You may be surprised to come across a book titled Divine Sex. The subtitle of the book reveals the purpose of the book: to give “A Compelling Vision for Christian Relationships in a Hypersexualized Age.”
The author, Jonathan Grant, writes as a pastor in London, England. Most who attend his church are young, single adults. “As we got to know their many different stories over a period of years,” he writes, “we felt a growing sense that addressing the area of relationships and sexuality was one of the biggest challenges we faced.” It’s an area that affects us all, and yet it’s an area that’s neglected by many churches.
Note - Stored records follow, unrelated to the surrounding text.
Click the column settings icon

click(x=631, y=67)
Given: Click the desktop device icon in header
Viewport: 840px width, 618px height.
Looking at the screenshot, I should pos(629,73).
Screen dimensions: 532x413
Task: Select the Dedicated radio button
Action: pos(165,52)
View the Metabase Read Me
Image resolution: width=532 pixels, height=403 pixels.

Grant makes it clear what he believes: “The core conviction of this book is that we can only get to the heart of these most important issues and address them effectively by means of a Christian conscience that is freed from the limitations of the modern imagination.”
Grant spends some time examining our modern culture. His analysis is careful. His aim isn’t to condemn everything that’s modern, but rather to examine the cultural lenses we all use without being aware of them. He shows how these lenses affect every part of our lives, including our sex lives.
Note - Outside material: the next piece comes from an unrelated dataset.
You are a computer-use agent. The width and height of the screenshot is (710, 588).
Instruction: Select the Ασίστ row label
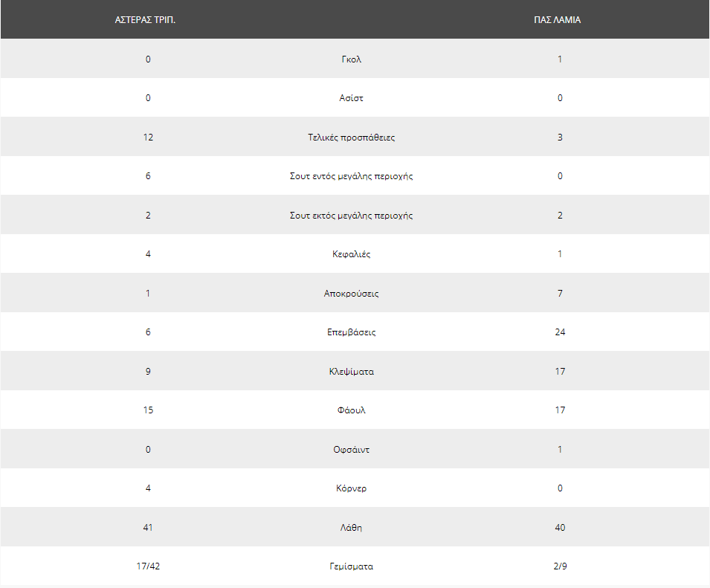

He then presents some ideas on how the church should respond. It’s not enough to identity cultural forces, or just to teach about a Christian view of sex. We must move beyond issuing commands — “Don’t do this!” — and cultivate a vision of Christian sexuality. Our desires need changing, not just our behaviors. We also need communities that help to shape us and support us.
It reminds me of what Trevin Wax writes in his book This Is Our Time. “The truth is, we’ve inherited a lot of society’s thought on sexuality without even realizing it.” The solution? “Let’s answer the longings of our society by offering an entirely different vision of sex and marriage. Let’s declare what God is for … To be faithful in this time, the church must be a haven of hope, a refuge in the midst of sexual chaos.”
If you’re looking for a practical book on a particular topic around Christianity and sex, this isn’t it. Instead, it’s a higher-level introduction to the topic. It’s a helpful look at why we think about sexuality the way we do, and how we can reshape our thinking so that it’s more Christian.
In other words, this is a great place to start. Before we deal with the details, it’s really helpful to begin by understanding culture and how we can respond.
Christian leaders should avoid defining “morality” narrowly in terms of what people should do—a list of rules or a moral code—without any appeal to a higher truth that gives those rules meaning or resonance. Instead, we need to focus our teaching on moral vision … When we give primary importance to our ultimate desire—knowing, following, and serving Christ—it reorders all our other desires.
The Christian vision of life is that we seek to live in tune with the rich musical score already playing in heaven.
Because people are being formed by the holistic practices of the modern social imaginary, Christian discipleship must focus on re-forming people’s imaginations, hearts, and minds through its own comprehensive formative practices.
Participation in the divine community progressively reshapes our natures to become what they are called to be—in the likeness of Christ.